### TESTO SCELTO
┌──

Benigno Zaccagnini nel futuro della Politica

Intervento di Romano Prodi al Convegno su Benigno Zaccagnini a 21 anni dalla sua scomparsa – Ravenna, 8 novembre 2010

Benigno Zaccagnini muore proprio alla vigilia della caduta del Muro di Berlino. Nel momento stesso nel quale si sta compiendo e chiudendo una lunga fase della nostra storia, a livello internazionale e nazionale: quella del secondo dopoguerra. Nel momento nel quale se ne apre una nuova. Del tutto incerta. A livello nazionale come a livello internazionale.

Per l’Italia si chiude una lunga fase, iniziata con la Resistenza e la lotta di liberazione, con l’antifascismo e la costruzione della nostra Repubblica, che ha visto il partito cattolico, la DC, protagonista del governo del paese e che è giunta oramai ad esaurimento.

Per il mondo si tratta dell’avvio di un profondo ripensamento che veda la creazione di un ordine nuovo, politico, ed economico. Oggi, oltre vent’anni dopo, devo dire che molte ombre si affiancano a qualche luce.
Riflettendo sull’Italia è doveroso riconoscere che il nostro paese non è stato in grado di rinnovare le proprie istituzioni e di dare alla nostra democrazia una forma nuova che fosse competitiva e governante. Abbiamo agganciato l’Euro. Questo è quello che di meglio rimane. Ma il nostro processo di transizione interno è finito in un pantano, mentre la crisi ha messo in evidenza la fragilità del nostro sistema economico così come l’allargarsi della forbice tra ricchi e poveri e la drammatica caduta delle aspettative della nuova generazione. E’ cambiata totalmente la prospettiva con cui noi guardiamo al futuro perché è la prima volta nella storia del dopoguerra in cui noi pensiamo che la futura generazione abbia condizioni di vita peggiori di quella precedente. E di questo vanno chieste ragioni a tutti noi, non solo al centro-destra e ai suoi protagonisti, ma anche al centro-sinistra.

Sul piano internazionale le sfide non sono minori. Alla caduta del muro è seguito un decennio in cui si pensava solo all’avvento del secolo americano, ad un lungo periodo in cui il mondo era controllato da una unica grande potenza. Una profezia immediatamente smentita dai conflitti irakeno e afgano, dall’ascesa dell’Asia, dal crescente deficit del bilancio americano e da una crisi economica che ha sconvolto i rapporti di forza nel mondo.

└──

### CONTENUTO DEI DATI
┌──

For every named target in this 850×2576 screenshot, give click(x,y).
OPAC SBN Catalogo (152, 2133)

└──
┌──

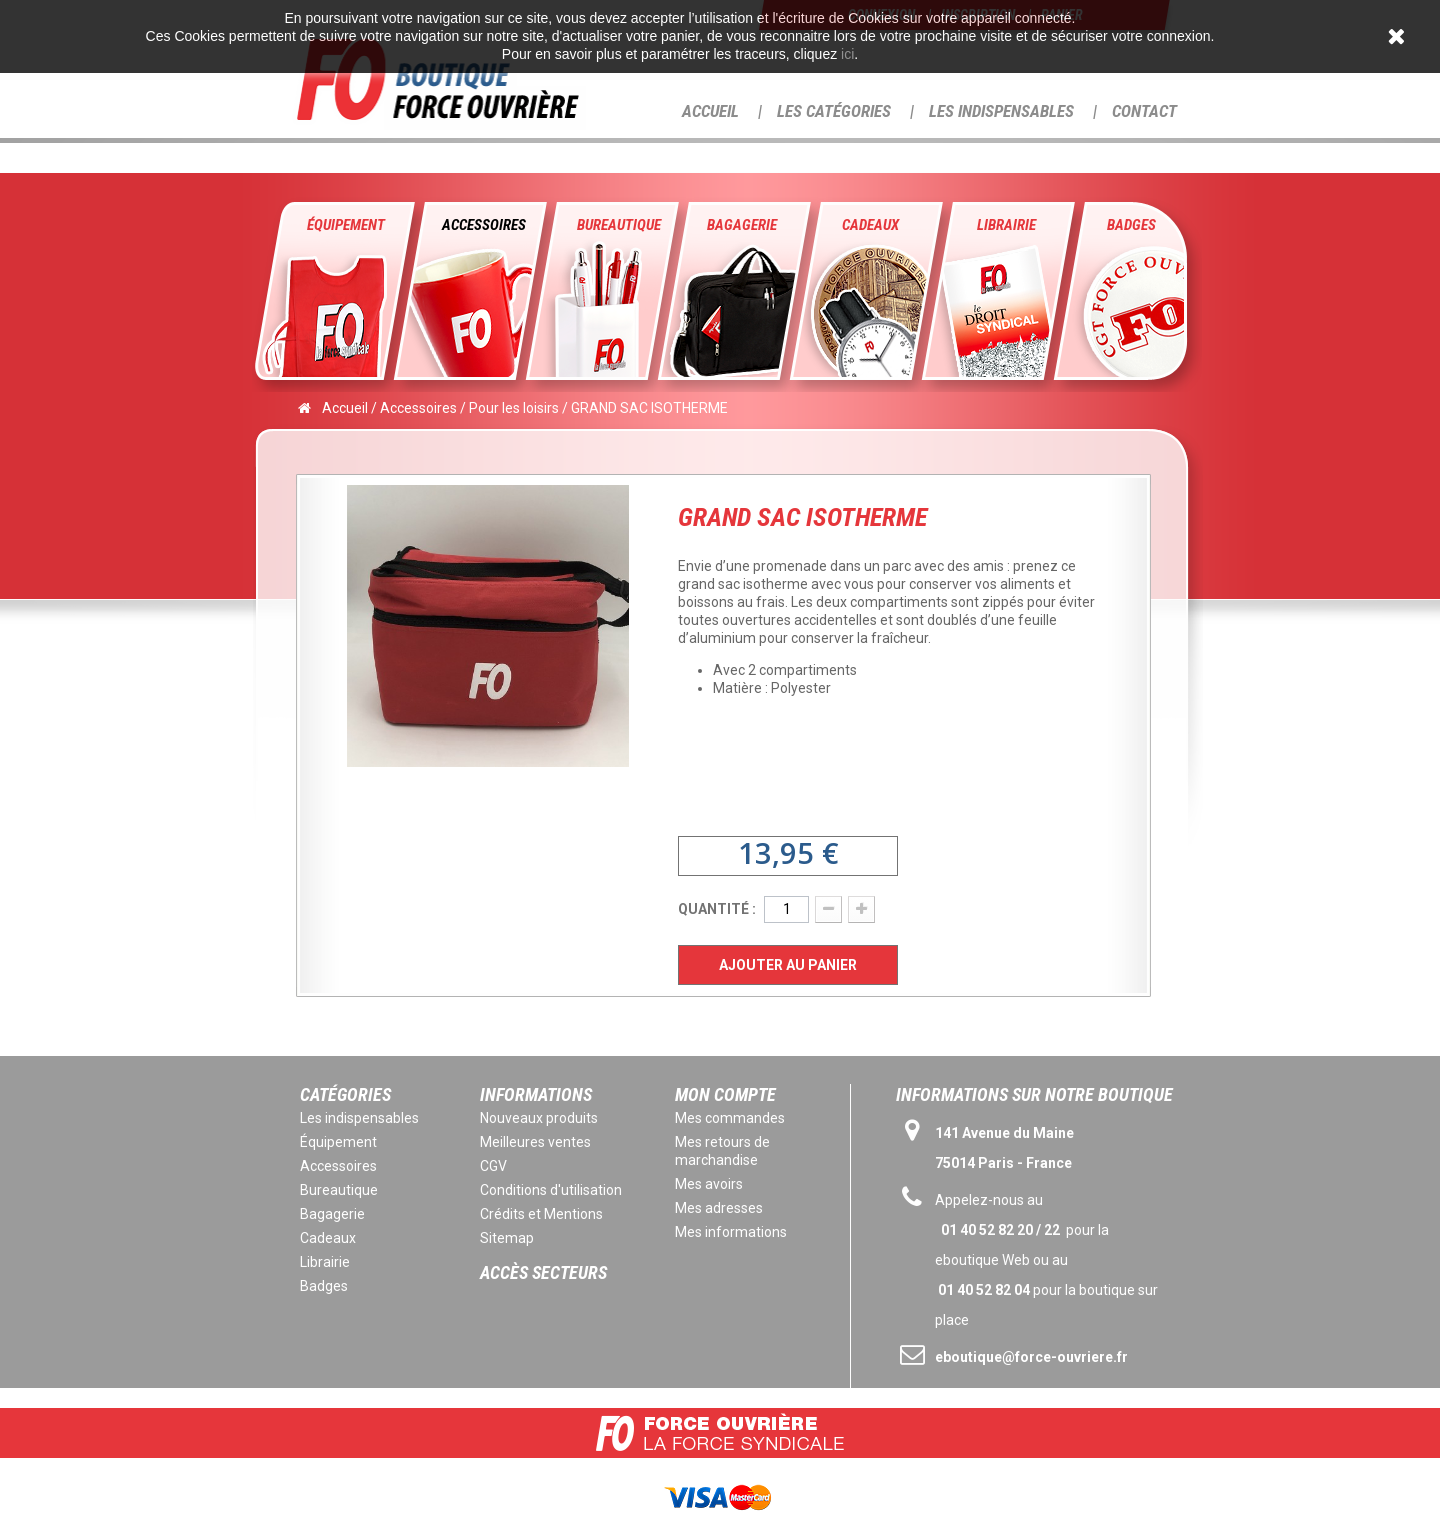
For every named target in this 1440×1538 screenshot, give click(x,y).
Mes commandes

└──

### CONSEGNA
Nell'intervento su Benigno Zaccagnini, che cosa viene indicato come "quello che di meglio rimane" per l'Italia?

### RISULTATO FINALE
Aver agganciato l'Euro.